The given numbers don't satisfy non-increasing marginal returns, but the exceptions (i.e. the increasing marginal returns, marked *) are few enough:

      |      Marginal Returns
 Task |   0   |   1   |   2   |   3   |   4   |   5
------+-------+-------+-------+-------+-------+-----
  T_1 |  10   | +35   |  +5   |  +5   |   0   |  +5*
  T_2 |  35   |  +5   |  +5   |  +5   |   0   |  +5*
  T_3 |  25   | +15   | +20*  |  +5   |  +5   | +10*

In this example, we can prove that all the exceptions don't matter. First of all, looking back at the original table, we see that spending just $1$ day per task (total gain $125$) outperforms spending all $5$ days in any single task (total gain $55, 60$ or $80$), so the optimal solution does not involve the $5$th column. This took care of almost all the increasing marginal returns.

The only increasing marginal return left is the $+20$ on day $2$ of $T_3$. Lets run the greedy algorithm. It picks, in succession:

  • $T_1$ for a day, $+35$

  • $T_3$ for a day, $+15$

  • $T_3$ for another day, $+20$

  • For the final two days, it has many choices, all of which are tied at $+5$ per day.

So: since it picked the only remaining increasing marginal return (the $+20$), this means the result is provably optimal. The answer is $70 + 35 + 15 + 20 + 5 + 5 = 150$.

1
On

The greedy algorithm is good, but it may not give the optimal solution, because it makes optimal choice at each step rather than the overall path.

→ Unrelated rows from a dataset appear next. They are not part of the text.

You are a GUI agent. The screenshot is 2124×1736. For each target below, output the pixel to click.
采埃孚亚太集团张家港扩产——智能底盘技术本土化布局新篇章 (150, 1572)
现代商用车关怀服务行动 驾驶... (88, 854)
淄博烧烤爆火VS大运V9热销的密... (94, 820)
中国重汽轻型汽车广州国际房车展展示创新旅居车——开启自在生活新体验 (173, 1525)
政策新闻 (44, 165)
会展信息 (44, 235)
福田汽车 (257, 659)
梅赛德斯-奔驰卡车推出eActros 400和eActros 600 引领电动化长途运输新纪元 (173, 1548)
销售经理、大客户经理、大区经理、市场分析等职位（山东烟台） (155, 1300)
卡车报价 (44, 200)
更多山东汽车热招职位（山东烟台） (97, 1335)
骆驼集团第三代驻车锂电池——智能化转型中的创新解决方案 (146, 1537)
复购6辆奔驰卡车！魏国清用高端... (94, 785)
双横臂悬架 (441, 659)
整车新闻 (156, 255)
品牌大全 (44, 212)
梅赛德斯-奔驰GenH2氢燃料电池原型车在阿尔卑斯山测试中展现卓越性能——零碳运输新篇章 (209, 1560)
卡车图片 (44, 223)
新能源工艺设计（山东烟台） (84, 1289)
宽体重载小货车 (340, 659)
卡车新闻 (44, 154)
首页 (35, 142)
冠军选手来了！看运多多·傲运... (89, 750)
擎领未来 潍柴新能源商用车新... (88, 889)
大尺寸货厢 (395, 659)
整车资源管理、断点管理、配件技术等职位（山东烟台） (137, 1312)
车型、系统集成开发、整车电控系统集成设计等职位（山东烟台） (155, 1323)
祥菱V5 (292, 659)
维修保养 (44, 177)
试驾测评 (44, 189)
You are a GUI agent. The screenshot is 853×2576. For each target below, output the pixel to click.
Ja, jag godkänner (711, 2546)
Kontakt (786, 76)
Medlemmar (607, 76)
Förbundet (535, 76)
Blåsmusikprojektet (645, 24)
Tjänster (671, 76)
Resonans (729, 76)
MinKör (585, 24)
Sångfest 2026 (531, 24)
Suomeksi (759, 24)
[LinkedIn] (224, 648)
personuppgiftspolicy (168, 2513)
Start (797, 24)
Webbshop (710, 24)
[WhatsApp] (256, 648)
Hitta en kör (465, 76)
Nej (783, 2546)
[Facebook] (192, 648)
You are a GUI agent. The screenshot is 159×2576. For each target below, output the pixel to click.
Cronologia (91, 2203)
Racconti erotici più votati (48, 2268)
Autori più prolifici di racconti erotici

Since on the day $0$ all the benefits are given for free, we can reduce the table: $$\begin{array}{c|cccc} Task&1&2&3&4&5\\ \hline T_1&35&40&45&45&50\\ T_2&5&10&15&15&20\\ T_3&15&35&40&45&55 \end{array}$$ Consider all options: $$\begin{array}{c|c|c} (T_1,T_2,T_3)&Benefit&Benefit\\ \hline (5,0,0)&50+0+0&50\\ (4,1,0)&45+5+0&50\\ (4,0,1)&45+0+15&60\\ (3,2,0)&45+10+0&55\\ (3,1,1)&45+5+15&65\\ (3,0,2)&45+0+35&70\\ (2,3,0)&40+40+0&\color{red}{80}\\ (2,2,1)&40+10+15&65\\ (2,1,2)&40+5+35&\color{red}{80}\\ (2,0,3)&40+0+40&\color{red}{80}\\ (1,4,0)&35+15+0&50\\ (1,3,1)&35+15+15&65\\ (1,2,2)&35+10+35&\color{red}{80}\\ (1,1,3)&35+5+40&\color{red}{80}\\ (1,0,4)&35+0+45&\color{red}{80}\\ (0,5,0)&0+20+0&20\\ (0,4,1)&0+15+15&30\\ (0,3,2)&0+15+35&50\\ (0,2,3)&0+10+40&50\\ (0,1,4)&0+5+45&50\\ (0,0,5)&0+0+55&55 \end{array}$$ Hence, the maximum benefit is: $70+80=150$. Note that there are $6$ different options to gain this total benefit.

If $40$ units (not $5$) were added on day $5$ for Task 1, then $(5,0,0)$ would be $85+0+0=85$ and $70+85=155$ would be the optimal solution. And it would be missed by the greedy algorithm.